The prospect of a hard Brexit deal has become more likely in the wake of recent comments by the UK authorities, according to ICSA General Secretary Eddie Punch.

And this could have serious consequences for Ireland’s beef industry.

Punch confirmed that the Prime Minister Theresa May will deliver a major speech on this matter tomorrow.

“Last week we saw her commit to a free trade deal with New Zealand once Brexit becomes a reality. There is a significant number of Brexiteers in the UK who see leaving the EU as an opportunity to import cheap food from Commonwealth countries, such as New Zealand and Australia.

“And, no doubt, the same principle holds where other food exporting nations are concerned, including Brazil, the entire Mercosur group and the US.”

Punch believes that the implications of a hard Brexit could be very significant for the Irish beef industry.

Half our beef is currently exported to Britain. This is a trade relationship that as been built up over many years.

“A hard Brexit introduces the possibility of tariffs being introduced on beef exports from Ireland to the UK. The way this matter is handled will, obviously, be dealt with in the upcoming Brexit negotiations.

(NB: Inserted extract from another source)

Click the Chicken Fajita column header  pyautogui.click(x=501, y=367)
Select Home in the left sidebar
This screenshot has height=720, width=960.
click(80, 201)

“One option that might be put on the table is that of tariff-free quotas being introduced for beef.”

Punch said that the current trade negotiations under way between the EU and the US, Canada and Mercosur are dead in the water.

“The reality is that negotiations up to this point have involved an EU of 28 Member States. The UK leaving the EU changes this premise.”

Punch also believes that the current trade deals between the EU and countries such as New Zealand should be re-assessed.

“New Zealand enjoys a tariff-free quota on sheepmeat exports into the EU, most of which is destined for the UK market.

“But this facility should be removed if that country agrees its own free trade deal with the UK, post-Brexit.”